Empress who hast the fertile stars in fee,
And toiling worlds to serve thy dread desire!
Who guard'st thine empery,
In deep on sullen deep,
With watchful suns of infatiguéd fire!
Not with the Lesbian lyre
I sing, and not of easeful love and sleep--
Of arms and breasts that tire,
In brief, ecstatic throes,
On bed of shattered rose;
And not as they that worshipped thee of old,
I call on thine incomparable name,
And with no blasphemies of praise or blame:
Before thy hidden throne,
And thy veiled face, impassable, I hold
This iron harp of stridors manifold,--
And telling thy termless fame,
In strophes durable as graven stone,
And loud as stricken gold!
In a letter to his mentor George Sterling*, CAS expressed his dissatisfaction with this ode:
I've written almost nothing.

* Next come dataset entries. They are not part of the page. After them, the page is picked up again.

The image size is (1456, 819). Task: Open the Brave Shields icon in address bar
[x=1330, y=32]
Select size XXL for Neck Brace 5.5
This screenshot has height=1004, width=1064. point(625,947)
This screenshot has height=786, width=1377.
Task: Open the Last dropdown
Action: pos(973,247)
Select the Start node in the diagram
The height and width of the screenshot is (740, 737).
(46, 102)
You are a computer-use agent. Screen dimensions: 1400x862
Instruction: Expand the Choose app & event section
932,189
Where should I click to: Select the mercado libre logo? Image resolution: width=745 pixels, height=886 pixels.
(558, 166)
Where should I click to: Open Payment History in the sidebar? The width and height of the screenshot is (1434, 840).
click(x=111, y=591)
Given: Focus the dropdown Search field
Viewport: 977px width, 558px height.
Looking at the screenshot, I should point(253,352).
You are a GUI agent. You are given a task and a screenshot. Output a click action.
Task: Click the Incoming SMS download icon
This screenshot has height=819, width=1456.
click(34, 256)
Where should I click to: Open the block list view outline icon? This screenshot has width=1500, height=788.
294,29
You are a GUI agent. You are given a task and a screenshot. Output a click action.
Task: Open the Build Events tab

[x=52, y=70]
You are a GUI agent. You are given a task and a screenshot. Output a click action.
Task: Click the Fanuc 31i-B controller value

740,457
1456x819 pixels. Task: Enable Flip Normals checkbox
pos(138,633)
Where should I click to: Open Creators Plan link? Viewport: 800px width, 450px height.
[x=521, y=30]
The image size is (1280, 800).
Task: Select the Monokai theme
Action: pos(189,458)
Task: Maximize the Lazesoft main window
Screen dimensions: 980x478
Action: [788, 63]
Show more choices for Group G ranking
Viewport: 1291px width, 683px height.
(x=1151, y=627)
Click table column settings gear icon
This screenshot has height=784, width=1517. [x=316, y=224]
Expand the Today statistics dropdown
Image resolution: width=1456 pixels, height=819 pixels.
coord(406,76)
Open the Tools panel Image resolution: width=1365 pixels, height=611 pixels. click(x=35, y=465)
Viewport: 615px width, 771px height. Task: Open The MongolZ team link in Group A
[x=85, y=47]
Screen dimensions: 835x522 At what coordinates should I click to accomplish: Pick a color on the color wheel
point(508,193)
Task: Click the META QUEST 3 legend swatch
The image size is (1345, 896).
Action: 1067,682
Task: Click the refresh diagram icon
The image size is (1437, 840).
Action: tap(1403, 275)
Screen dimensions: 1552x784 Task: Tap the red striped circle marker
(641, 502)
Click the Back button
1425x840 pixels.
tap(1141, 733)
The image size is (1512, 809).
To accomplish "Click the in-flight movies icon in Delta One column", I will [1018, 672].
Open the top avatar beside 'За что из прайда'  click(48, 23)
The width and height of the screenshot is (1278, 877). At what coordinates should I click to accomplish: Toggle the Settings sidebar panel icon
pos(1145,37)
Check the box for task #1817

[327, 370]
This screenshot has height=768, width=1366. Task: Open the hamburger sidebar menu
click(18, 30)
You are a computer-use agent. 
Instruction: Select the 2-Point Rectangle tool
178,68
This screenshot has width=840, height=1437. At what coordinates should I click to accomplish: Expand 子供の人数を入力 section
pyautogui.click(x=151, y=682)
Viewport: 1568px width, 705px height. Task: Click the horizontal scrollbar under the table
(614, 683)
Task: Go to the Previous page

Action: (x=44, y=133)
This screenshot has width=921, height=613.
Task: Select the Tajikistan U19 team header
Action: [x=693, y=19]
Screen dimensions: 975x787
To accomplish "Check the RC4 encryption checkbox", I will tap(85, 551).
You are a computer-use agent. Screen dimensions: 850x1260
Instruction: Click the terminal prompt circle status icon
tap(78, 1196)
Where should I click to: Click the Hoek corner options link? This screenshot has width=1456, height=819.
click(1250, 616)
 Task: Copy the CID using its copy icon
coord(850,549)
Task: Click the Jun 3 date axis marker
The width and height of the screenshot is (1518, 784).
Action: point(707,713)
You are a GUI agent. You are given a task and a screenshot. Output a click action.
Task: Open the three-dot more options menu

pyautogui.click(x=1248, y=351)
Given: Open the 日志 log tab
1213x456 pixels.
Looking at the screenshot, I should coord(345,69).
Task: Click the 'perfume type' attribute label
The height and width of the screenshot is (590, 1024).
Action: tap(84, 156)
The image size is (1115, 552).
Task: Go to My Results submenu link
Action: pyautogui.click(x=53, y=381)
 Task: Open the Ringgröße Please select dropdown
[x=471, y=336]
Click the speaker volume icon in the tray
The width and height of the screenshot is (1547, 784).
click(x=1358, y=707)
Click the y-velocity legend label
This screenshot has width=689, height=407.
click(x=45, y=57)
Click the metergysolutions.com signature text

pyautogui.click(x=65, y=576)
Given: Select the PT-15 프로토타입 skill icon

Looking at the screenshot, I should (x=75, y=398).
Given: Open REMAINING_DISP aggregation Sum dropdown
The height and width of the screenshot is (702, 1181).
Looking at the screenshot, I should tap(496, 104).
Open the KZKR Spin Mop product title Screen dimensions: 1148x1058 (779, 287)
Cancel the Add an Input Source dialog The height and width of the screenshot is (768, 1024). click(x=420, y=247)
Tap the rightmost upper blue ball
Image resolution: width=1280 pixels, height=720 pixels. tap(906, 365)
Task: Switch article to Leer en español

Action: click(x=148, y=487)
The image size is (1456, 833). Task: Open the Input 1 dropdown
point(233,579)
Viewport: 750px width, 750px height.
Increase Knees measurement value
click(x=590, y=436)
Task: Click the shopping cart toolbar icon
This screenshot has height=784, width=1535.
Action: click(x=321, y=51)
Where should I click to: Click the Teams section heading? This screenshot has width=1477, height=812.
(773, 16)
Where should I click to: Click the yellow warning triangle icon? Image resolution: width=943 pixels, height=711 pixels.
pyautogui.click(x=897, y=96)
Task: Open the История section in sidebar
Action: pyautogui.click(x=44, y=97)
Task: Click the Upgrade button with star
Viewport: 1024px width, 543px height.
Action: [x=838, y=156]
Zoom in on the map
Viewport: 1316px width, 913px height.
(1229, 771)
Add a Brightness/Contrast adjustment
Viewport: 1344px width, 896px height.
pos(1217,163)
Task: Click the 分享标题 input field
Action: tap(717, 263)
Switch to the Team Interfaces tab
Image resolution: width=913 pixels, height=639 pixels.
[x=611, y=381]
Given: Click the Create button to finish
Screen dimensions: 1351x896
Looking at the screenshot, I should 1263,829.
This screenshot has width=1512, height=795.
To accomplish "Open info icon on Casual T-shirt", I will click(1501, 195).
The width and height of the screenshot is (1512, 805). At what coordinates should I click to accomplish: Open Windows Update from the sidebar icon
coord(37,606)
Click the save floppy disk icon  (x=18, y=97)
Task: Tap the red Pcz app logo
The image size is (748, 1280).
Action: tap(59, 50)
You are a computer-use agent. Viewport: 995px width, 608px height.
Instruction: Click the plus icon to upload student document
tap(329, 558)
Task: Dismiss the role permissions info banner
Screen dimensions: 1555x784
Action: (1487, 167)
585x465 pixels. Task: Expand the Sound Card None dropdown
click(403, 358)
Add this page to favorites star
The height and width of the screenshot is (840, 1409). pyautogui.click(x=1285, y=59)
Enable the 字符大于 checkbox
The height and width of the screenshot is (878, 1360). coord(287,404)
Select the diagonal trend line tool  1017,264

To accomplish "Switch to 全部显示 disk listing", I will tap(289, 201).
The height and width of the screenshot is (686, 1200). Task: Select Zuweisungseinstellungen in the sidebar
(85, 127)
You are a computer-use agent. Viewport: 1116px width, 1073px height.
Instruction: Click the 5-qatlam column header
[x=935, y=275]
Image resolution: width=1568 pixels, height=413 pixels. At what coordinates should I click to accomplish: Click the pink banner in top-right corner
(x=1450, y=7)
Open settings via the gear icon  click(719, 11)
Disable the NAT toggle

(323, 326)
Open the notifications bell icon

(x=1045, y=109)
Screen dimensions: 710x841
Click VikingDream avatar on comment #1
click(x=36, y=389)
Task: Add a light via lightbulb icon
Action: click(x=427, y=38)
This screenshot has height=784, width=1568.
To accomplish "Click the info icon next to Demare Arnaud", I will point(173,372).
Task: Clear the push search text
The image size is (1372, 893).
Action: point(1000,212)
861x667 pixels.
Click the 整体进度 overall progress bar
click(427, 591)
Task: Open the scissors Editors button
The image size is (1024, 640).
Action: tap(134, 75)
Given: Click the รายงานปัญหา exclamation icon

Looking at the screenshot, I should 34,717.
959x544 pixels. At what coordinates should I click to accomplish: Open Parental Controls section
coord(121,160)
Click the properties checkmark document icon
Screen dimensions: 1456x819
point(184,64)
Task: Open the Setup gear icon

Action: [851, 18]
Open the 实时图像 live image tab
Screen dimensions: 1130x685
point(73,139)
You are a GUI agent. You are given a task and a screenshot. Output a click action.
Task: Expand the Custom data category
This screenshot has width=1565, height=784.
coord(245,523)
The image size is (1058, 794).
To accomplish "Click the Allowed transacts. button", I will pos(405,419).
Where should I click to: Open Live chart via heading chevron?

I began an "Ode to Aphrodite", but gave it up as being too conventional. I'm sick of the old subjects, the old images. They've been mauled, and thumbed, and slobbered over by so many million poets. Even blasphemy is trite,--God is a cliché.
Although his statement to Sterling bespeaks a period of frustration, it's hard to argue with CAS' analysis of "Ode to Aphrodite", which feels rather uninspired. In general, I have not much warmed to those odes from CAS that I have read so far, given the rather stiff nature of the form, and "Ode to Aphrodite" simply reinforces that response.
*See letter #230 in The Shadow of the Unattained: The Letters of George Sterling and Clark Ashton Smith published by Hippocampus Press.